I have edited the sub-section structure at Martin-Löf dependent type theory. Originally the section “Equality type” had lots of subsections, which I think was unintentional.

Also I created a Properties-subsection, made “Axiom of choise” be subordinate to that and created a new subordinate section “Models” with a very brief remark on models for the extensional and the intensional version.

Finally I added in the References a pointer to chapter 1 in Michael Warren’s PhD thesis, which I am finding a useful text to read.

]]>without assuming not just identity types but function extensionality

That fits with the quotation from Maietti above, even though I didn’t remember the need for extensionality.

]]>Toby: Ah, yes, I see.
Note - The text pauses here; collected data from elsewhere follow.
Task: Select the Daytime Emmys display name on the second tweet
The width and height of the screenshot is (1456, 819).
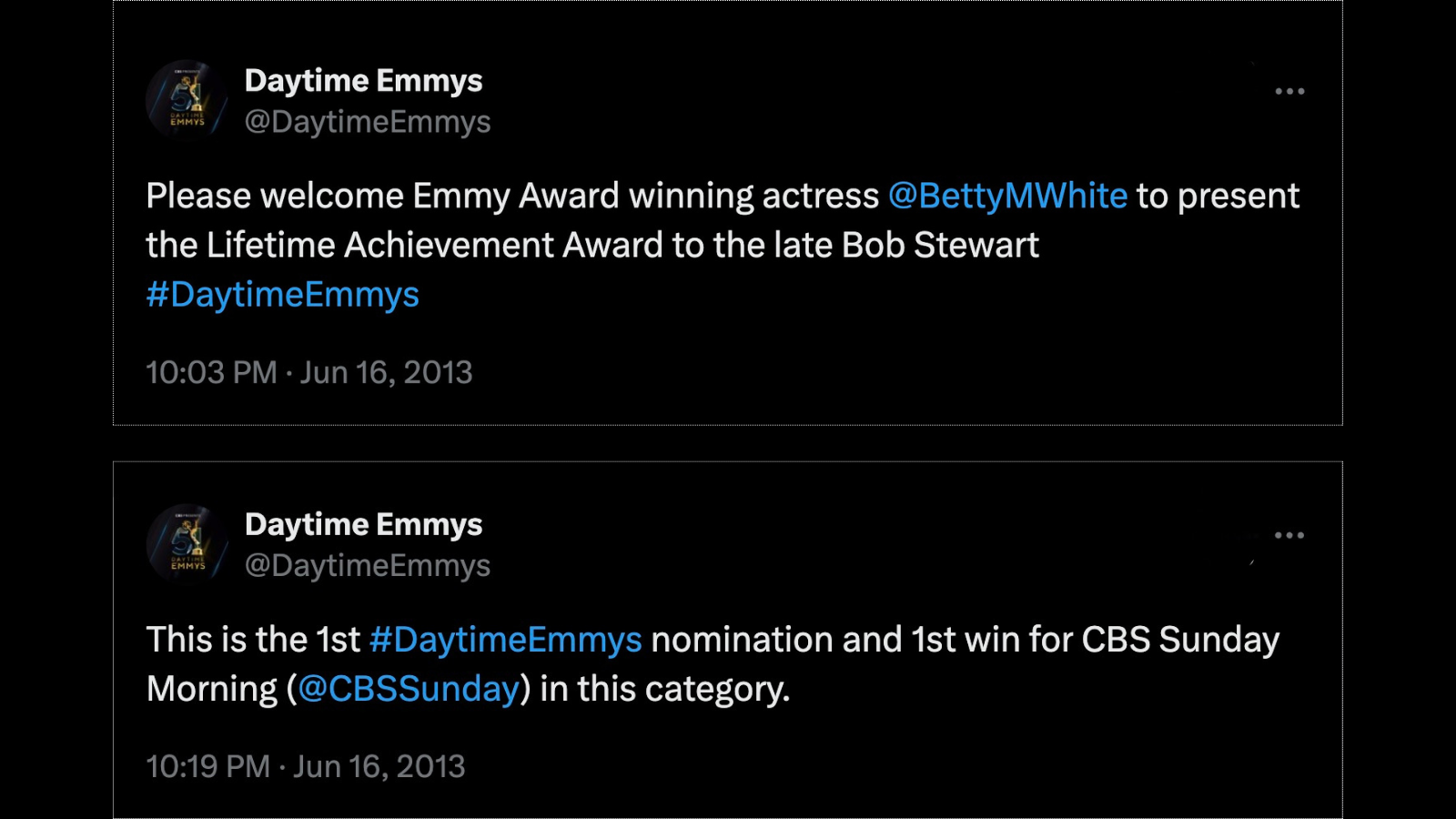Action: point(363,525)
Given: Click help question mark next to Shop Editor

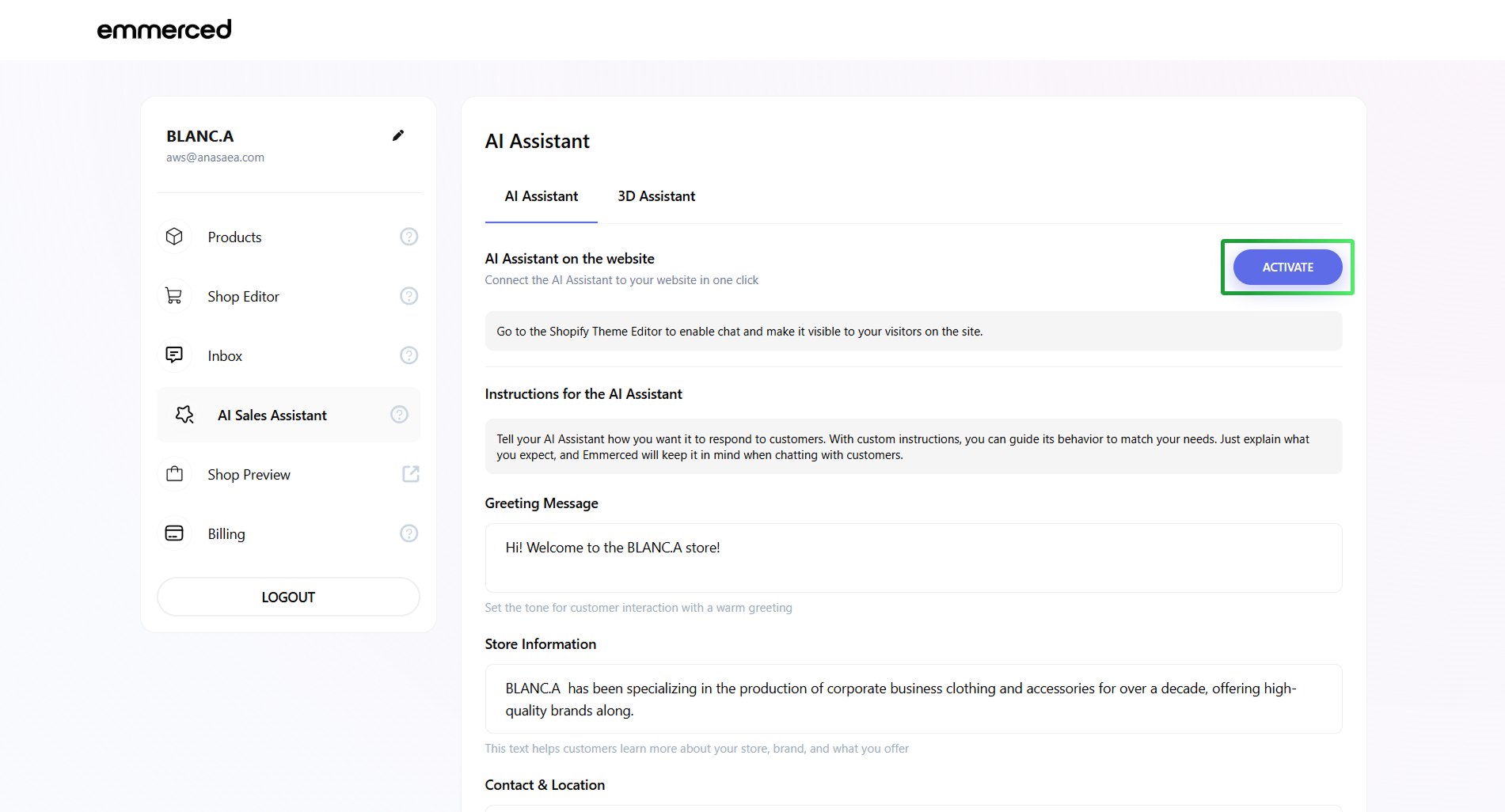Looking at the screenshot, I should point(409,296).
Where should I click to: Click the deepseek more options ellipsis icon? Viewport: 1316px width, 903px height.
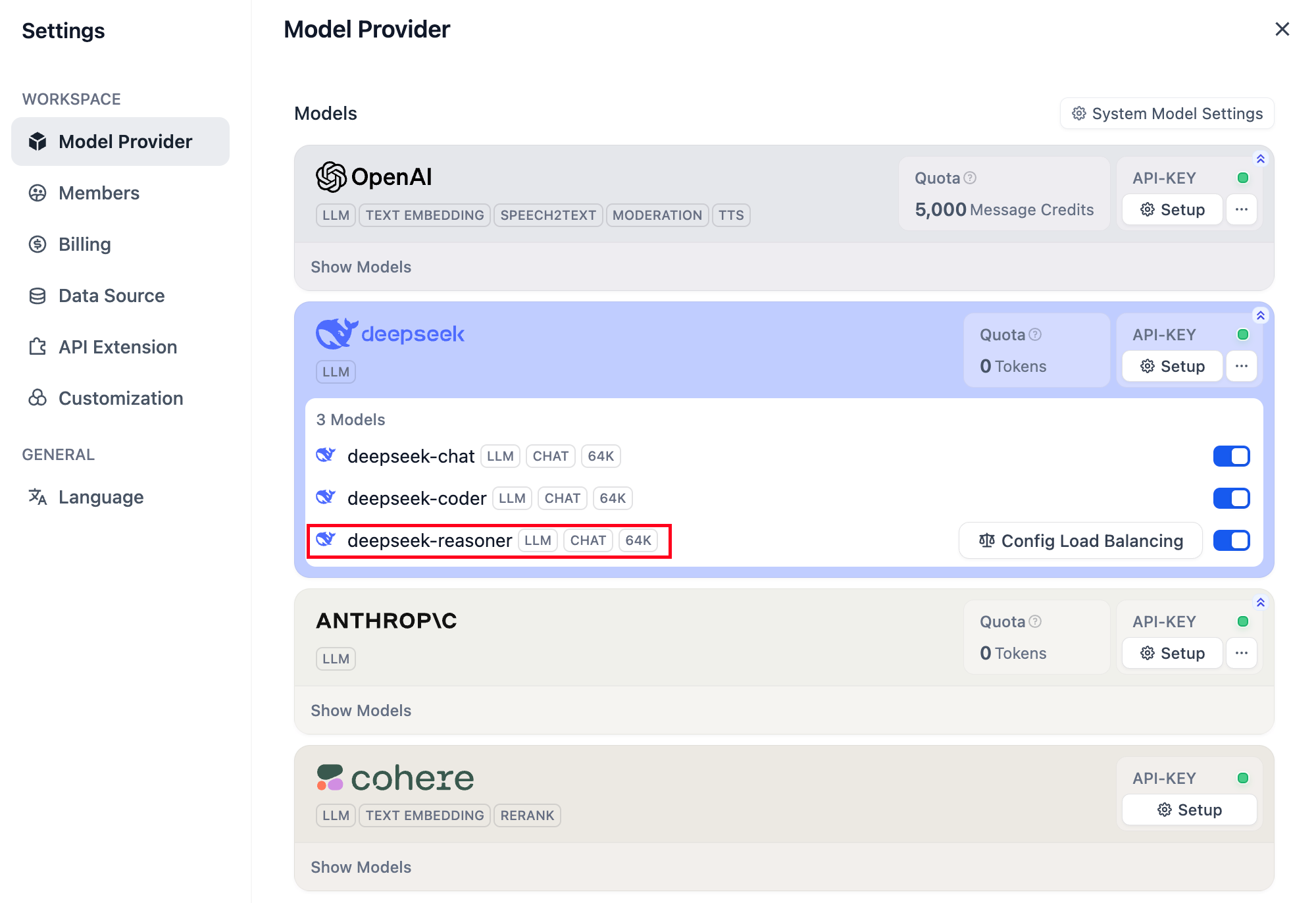tap(1242, 367)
I didn’t realize you needed identity types for that equivalence. I just tried messing around in Coq, and I was able to prove without using equality that the CiC eliminator implies the W-type eliminator. But I couldn’t see how to do the other direction without assuming not just identity types but function extensionality!

Gee, that’s bothersome. If that’s correct, it makes me much less happy about W-types. Maybe we ought to consider initial joint-algebras for finite families of polynomial endofunctors all the time instead.

]]>Sorry, Mike, that’s my faulty memory. It’s not the $W$-types per se, but those $W$-types that CiC can implement *without* thinking of them *as* $W$-types (that is, without having a constructor with “->” in it).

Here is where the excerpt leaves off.